[Excerpts from a dataset]
┌────────
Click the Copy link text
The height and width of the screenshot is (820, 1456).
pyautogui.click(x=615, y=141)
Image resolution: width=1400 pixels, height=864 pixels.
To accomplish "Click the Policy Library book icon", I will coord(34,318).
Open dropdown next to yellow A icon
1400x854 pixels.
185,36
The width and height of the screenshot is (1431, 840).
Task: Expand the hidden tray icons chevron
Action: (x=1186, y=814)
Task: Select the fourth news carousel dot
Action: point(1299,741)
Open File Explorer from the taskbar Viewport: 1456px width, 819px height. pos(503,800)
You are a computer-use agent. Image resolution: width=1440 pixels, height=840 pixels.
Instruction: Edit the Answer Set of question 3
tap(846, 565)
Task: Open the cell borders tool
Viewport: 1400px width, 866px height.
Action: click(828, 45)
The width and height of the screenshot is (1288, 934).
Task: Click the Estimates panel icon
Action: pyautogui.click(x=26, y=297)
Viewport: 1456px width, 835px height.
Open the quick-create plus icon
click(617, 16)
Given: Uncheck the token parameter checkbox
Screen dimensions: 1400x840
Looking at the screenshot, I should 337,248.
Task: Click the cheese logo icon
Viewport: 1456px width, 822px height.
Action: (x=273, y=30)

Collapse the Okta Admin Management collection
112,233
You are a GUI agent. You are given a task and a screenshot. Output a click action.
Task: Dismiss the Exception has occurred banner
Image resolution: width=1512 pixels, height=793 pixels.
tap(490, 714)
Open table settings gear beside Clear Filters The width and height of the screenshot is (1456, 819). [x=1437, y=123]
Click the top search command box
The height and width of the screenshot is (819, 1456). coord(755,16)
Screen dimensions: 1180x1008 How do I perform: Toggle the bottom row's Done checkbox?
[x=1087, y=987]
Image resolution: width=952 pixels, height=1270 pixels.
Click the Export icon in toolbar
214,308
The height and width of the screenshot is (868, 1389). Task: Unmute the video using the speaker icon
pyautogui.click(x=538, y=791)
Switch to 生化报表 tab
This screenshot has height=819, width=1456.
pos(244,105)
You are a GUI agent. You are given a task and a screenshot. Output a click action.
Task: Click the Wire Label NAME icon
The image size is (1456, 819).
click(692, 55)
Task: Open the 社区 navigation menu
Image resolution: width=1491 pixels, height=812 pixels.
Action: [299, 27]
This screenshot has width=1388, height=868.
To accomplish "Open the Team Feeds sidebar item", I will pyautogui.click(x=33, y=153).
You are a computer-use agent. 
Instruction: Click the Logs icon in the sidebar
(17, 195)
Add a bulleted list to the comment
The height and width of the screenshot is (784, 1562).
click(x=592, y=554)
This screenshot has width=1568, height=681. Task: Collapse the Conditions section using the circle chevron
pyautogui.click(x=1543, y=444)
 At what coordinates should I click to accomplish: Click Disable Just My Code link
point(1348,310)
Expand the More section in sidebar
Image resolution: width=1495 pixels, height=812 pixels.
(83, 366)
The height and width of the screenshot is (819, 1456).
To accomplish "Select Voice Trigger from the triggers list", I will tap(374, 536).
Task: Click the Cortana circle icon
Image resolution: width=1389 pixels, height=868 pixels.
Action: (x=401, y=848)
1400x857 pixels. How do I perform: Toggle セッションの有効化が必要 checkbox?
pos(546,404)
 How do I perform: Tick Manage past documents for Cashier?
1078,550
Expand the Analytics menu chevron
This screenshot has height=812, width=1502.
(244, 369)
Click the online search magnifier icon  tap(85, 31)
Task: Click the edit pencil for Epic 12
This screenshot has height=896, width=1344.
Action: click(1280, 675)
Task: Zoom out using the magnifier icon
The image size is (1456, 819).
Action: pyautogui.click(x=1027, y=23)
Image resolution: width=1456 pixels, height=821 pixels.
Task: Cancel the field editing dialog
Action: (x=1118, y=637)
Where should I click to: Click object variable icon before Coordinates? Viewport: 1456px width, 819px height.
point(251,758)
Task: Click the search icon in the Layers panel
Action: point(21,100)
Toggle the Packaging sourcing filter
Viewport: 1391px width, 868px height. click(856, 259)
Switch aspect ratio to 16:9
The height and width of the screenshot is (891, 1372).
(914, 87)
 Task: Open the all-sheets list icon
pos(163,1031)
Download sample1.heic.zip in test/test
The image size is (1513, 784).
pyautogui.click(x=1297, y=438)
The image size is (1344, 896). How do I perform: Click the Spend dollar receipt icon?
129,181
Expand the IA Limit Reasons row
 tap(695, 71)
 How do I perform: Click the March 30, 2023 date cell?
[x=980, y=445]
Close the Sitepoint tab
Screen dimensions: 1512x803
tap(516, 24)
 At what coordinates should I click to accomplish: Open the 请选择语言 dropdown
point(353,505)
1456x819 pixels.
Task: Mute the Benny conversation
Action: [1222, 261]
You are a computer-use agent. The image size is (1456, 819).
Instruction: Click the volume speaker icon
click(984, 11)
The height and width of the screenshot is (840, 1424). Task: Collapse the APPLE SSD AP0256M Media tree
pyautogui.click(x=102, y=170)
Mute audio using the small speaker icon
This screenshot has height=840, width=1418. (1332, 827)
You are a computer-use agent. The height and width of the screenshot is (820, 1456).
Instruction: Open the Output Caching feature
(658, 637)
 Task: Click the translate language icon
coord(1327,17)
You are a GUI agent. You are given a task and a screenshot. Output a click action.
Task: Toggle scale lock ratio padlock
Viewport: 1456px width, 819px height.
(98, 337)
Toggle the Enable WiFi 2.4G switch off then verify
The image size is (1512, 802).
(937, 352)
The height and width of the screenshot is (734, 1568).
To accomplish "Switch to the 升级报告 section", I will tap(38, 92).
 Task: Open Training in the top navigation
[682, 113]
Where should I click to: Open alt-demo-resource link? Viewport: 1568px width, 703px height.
└────────
Please say how many lines in the records above contain the word "menu", and give only that number.

**SOLUTION FOR THIS EXERCISE:**
2